Her response to these reverses is pathological and makes no sense on the face of it. She decides for some reason to make up a story about herself being a victim of an attack on the train, saying she was the victim of an anti-semitic attack by several youths since they found a card in her purse with "Bleistein" on it. She is not herself Jewish. She duly reports this to the police, and it causes a sensation. Even the President of France calls to offer his sympathy. However there is a problem of course. It never happened, and in the search for the perpetrators and reviewing the security tapes on the trains, it becomes clear that she is lying.
![]() | |
| Bleisten, the lawyer. |
At the Bleistein country home she is confronted and eventually agrees that she has lied.

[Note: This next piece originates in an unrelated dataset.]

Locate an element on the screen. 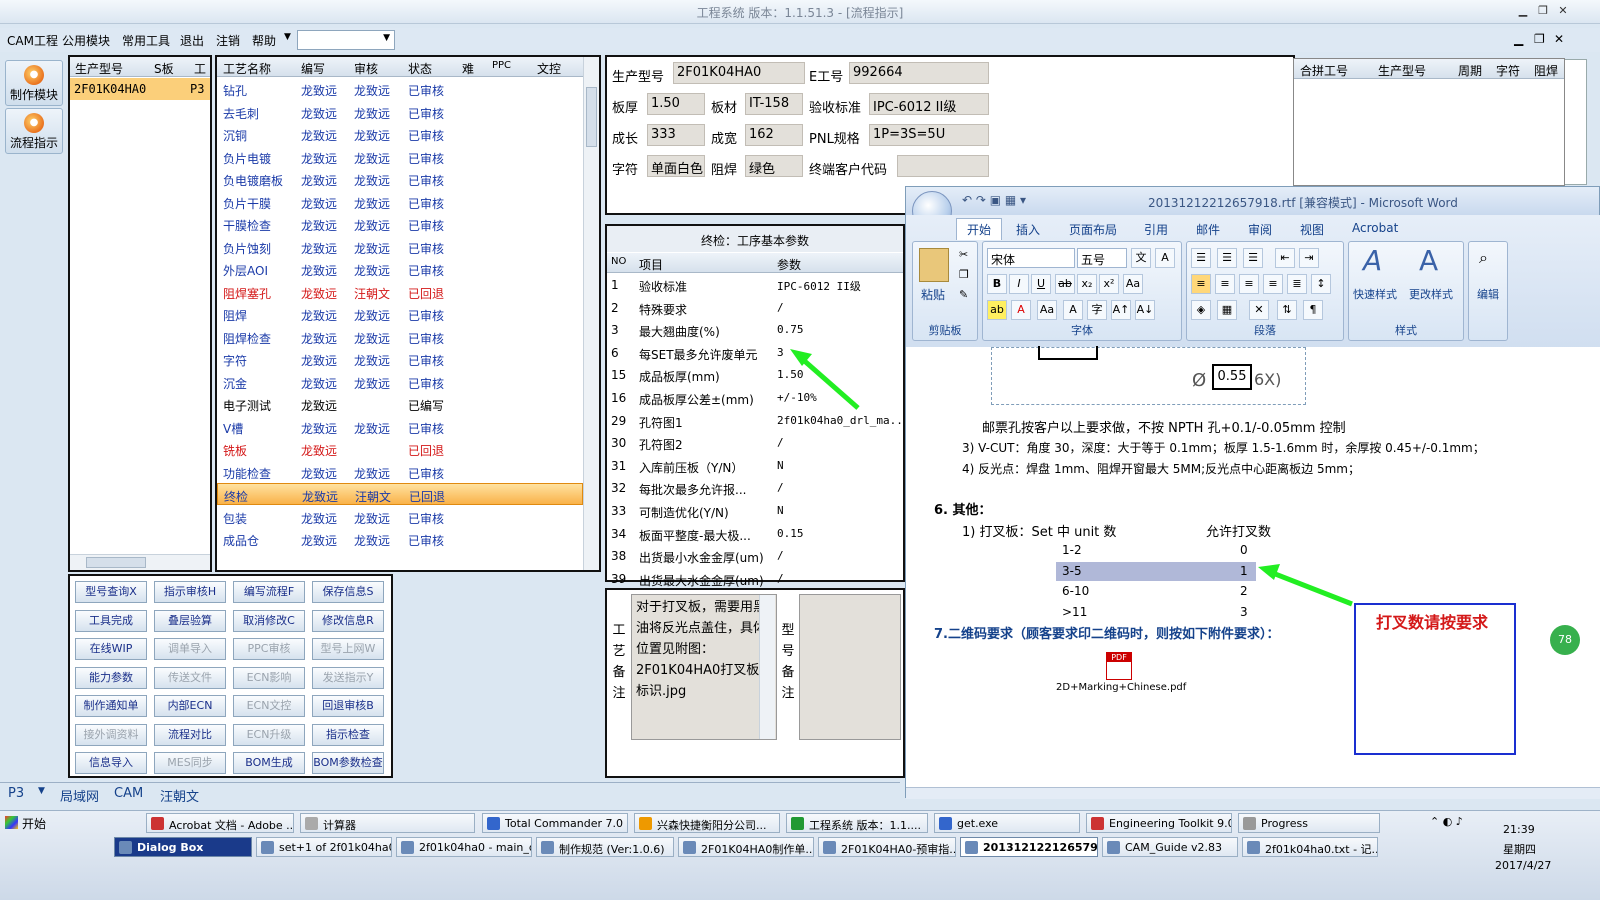 This screenshot has width=1600, height=900. taskbar-item-label: 2f01k04ha0 - main_qa is located at coordinates (476, 848).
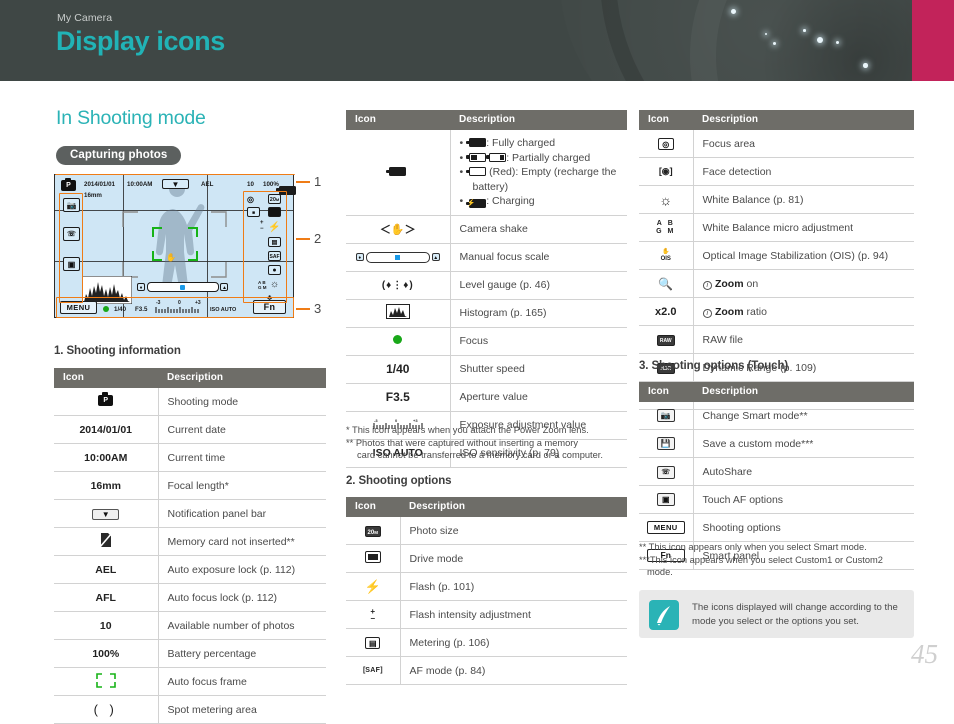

Mr. Bleistein helps her draft a statement of apology, and she turns herself in to the police. She is given six months for making false statements to the police, but is detained only 48 hours while getting the rest of the time as probation, with the agreement to get some psychological counseling.
After that she is, again seen roller blading through life, riding a train. It seems that very little has changed in her internal landscape. The lawyer, Bleistein, seizes the opportunity to write a book about the scandal caused. He is seen meeting with Franck, who is serving his prison sentence, and getting background information from him. Nathan sends Jeanne a love letter, although at 13 he's a bit young for her.
At which I wonder at what I just saw. It seems to be an illustration of how some people, and especially Jeanne just drift through life without giving anything much thought. The story is unfocused, much as much of what happens to each of us in life is unfocused, with things happening to us which in the final analysis don't amount to much. It is as though we are overhearing a conversation or events on a train, not knowing either the beginning of the end of someone else's personal drama.
I guess it was a satisfying film in that it kept me watching it. All these people are living their own lives and the wheels are turning in ways that maybe only they or only a small circle of people realize. Like the moon on a cloudy night, most people are only visible in those moments when the clouds have passed, and their lives remain something of a mystery.